I flipped on the TV last night and caught a special in progress on the JFK assassination. Some mildly interesting thing on how great the media is and thank god for television reporters or the country might not have known the facts of that awful day in Dallas forty years ago, like that Kennedy was murdered. Yes, let's all thank god for television news!

Anyhow, while the old black and white photos and film were being shown I recognized the voice of Jane Pauley providing narration. “Must be some 'Dateline' thing or something,” I thought to myself (i.e. for the love of god, keep flipping to a different channel!). But, at the last second, as I was about press the up channel button on the remote, I noticed the logo of the local PBS channel in the lower right corner. My finger immediately froze.
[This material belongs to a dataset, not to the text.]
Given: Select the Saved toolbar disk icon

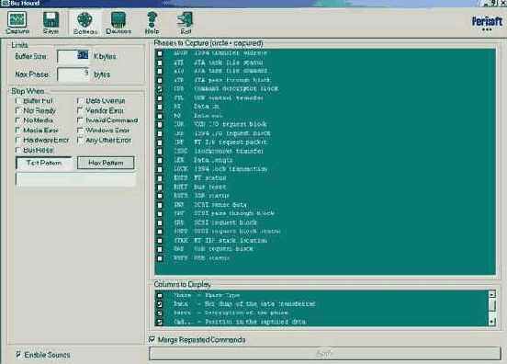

That's right. Give yourself a minute to let that sink in. Jane Pauley was on PBS!

Sweet lord. What's happening to PBS? Jane Pauley is but one step removed from Stone Phillips. Jane Pauley used to be one step removed from Bryant Gumble! BRYANT GUMBLE!!

This is wrong. Very wrong.

I don't know. Maybe I'm overreacting. Just thinking about this whole incident is making my stomach hurt.

Perhaps I'll focus on the positive things in life, like the fact that Michael Jackson is finally about to go down – er, you know what I mean.

-Chum    [link | comment]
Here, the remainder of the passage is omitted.